The face of the steel plate is envisaged to be ribbed, and with the teeth of the belt facing this the cam (closing force has to be reasonably high) ought to be able to hold firm.
Critique is the way ideas become good ideas - the more the merrier!!

Great design!
My thoughts:
1 bolt at top will likely leave the bottom flopping. I would think it would need attachments at bottom also.
.2 inches is not a lot of adjustment, might be enough?
Possible tooth damage from splines riding on bolt, sharp bend may damage belt?
The cam is locking the belt down? Is that secure from vibration? Does it crush the teeth or have a clamping block underneath?
Are you using shoulder bolts? They get very expensive. I bought mine from a Chinese vender they were made for 3D printer pulleys so they are cheap. Larger ones jump way up in price.
Maybe a 3d printed sleeve over a threaded bolt, possibly with teeth to avoid damaging the belt and have a wider bend radius. -Cheaper and less belt damage.
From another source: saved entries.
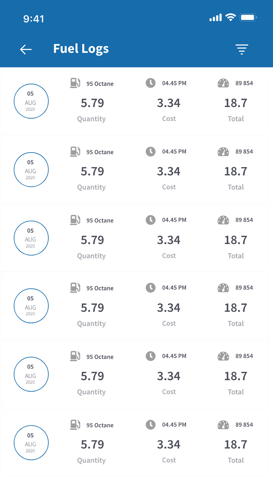Tap the Wi-Fi icon in the status bar
Image resolution: width=273 pixels, height=484 pixels.
(231, 17)
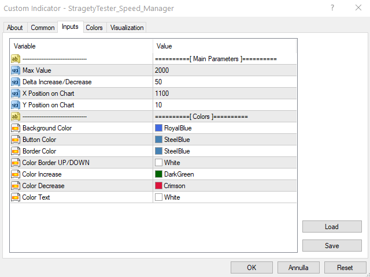Image resolution: width=370 pixels, height=277 pixels.
Task: Select the Max Value field showing 2000
Action: click(x=224, y=70)
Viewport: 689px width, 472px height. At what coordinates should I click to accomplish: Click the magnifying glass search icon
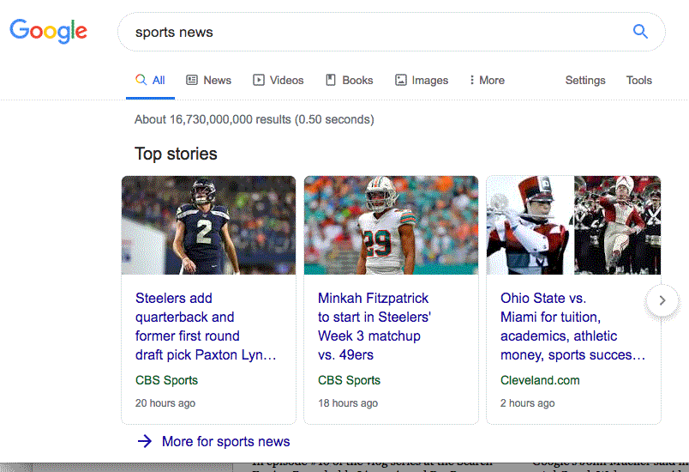coord(640,32)
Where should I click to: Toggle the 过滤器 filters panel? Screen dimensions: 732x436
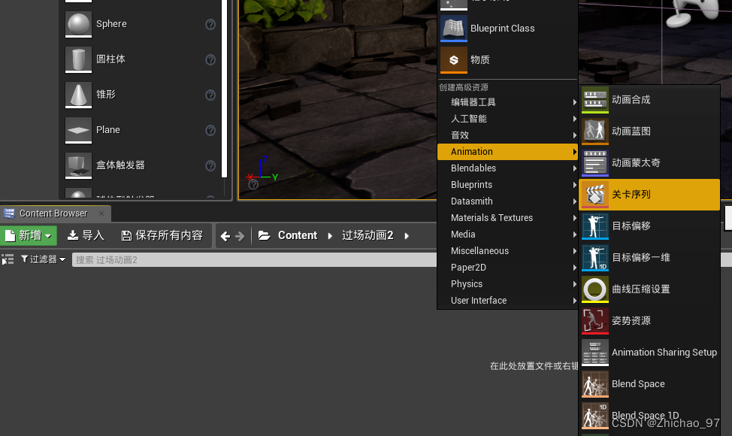[41, 259]
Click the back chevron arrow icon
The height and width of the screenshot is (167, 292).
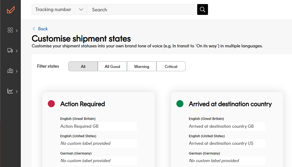coord(33,29)
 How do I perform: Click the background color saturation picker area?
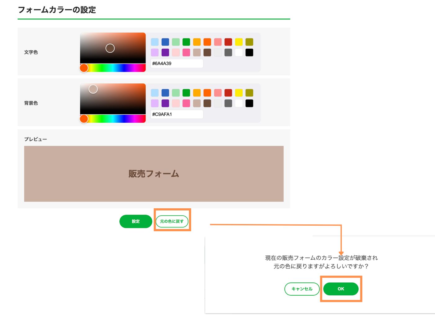tap(113, 99)
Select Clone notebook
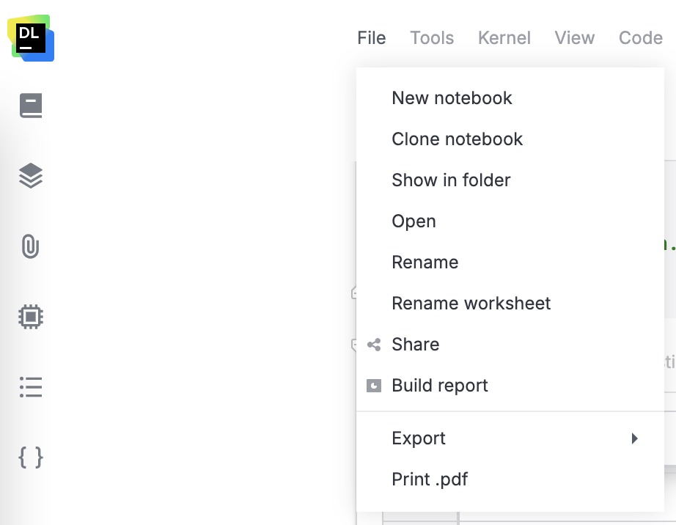676x525 pixels. [457, 139]
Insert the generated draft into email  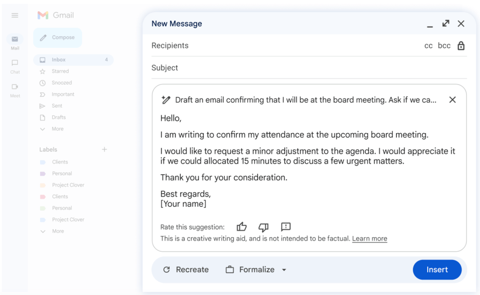pyautogui.click(x=437, y=270)
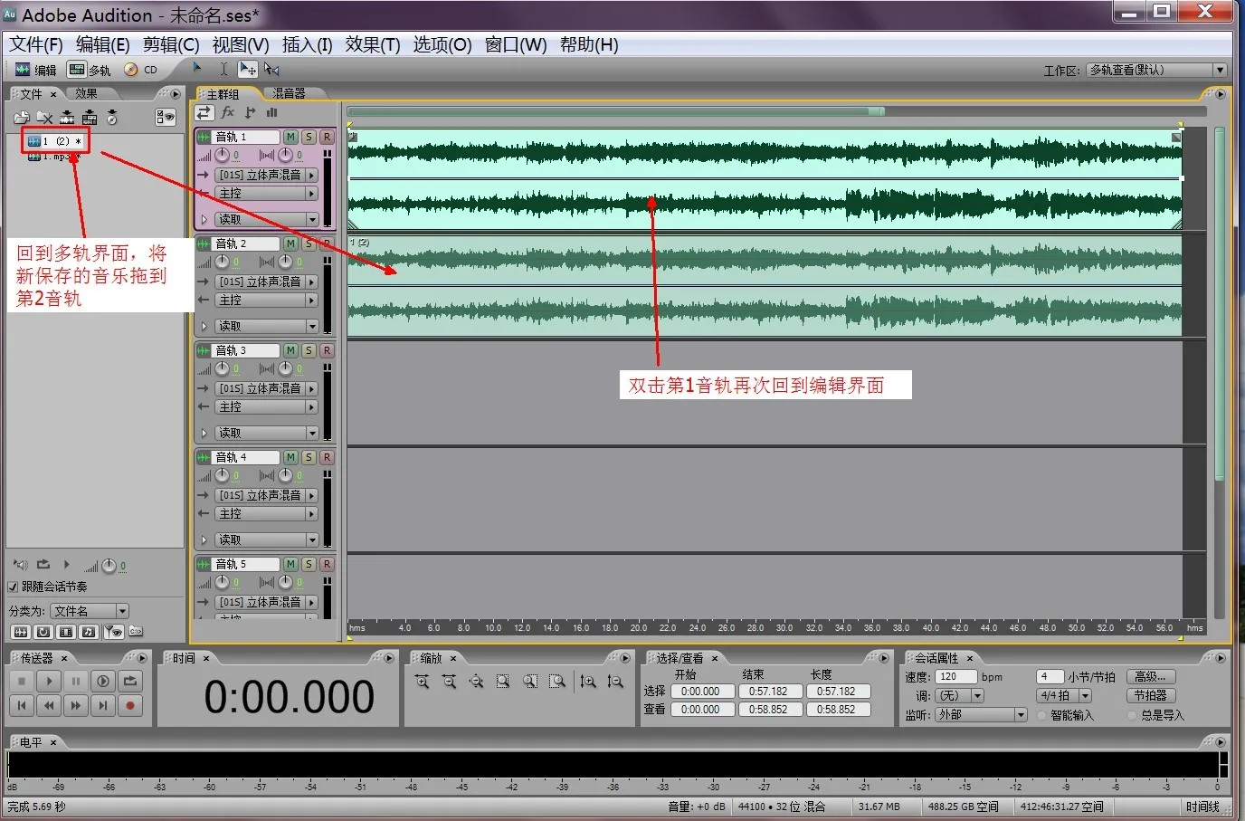The height and width of the screenshot is (821, 1245).
Task: Click the volume knob of 音轨 1
Action: 223,156
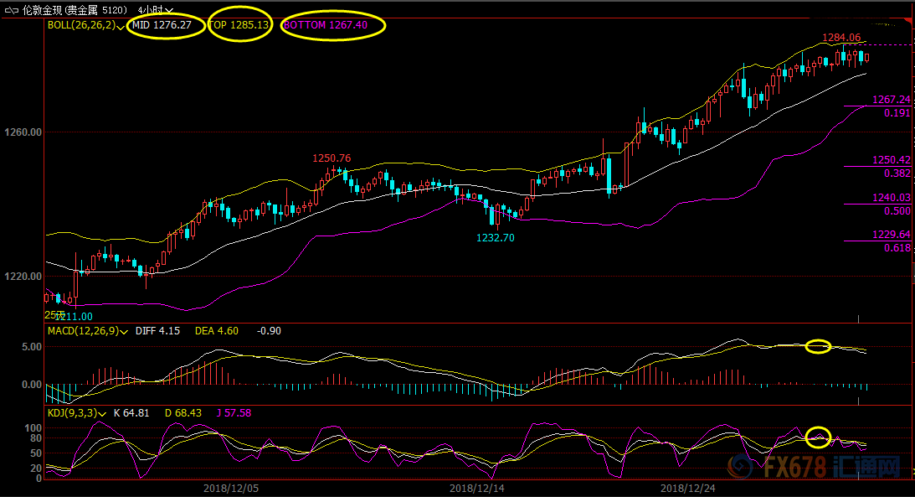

Fair comments. Given the steel gauge (envisaged 2mm stainless), I felt that the single fixing might be enough - but experience may tell otherwise. Drilling another hole in the ShapeOKO chassis, over and above the required slot was another factor - those plates are a critical element in the machine’s rigidity and the fewer holes = better. That was the logic, anyway.
The eccentric pin likely does have to be a shoulder bolt, and is what is drawn in the design. I too was concerned over belt teeth otherwise dragging over a threaded surface. I like your idea of a PTFE sleeve, or similar, to a) reduce belt-on-metal issues, b) would allow a regular bolt, and c) increase the radius and therefore eccentricity range.
I do wonder if beneath the snail-cam there could be a ‘GT2’ style plate with an indexing pin into the steel plate to hold it in position, so the cam closes the belt against a well defined GT2 tooth pattern - would improve grip too.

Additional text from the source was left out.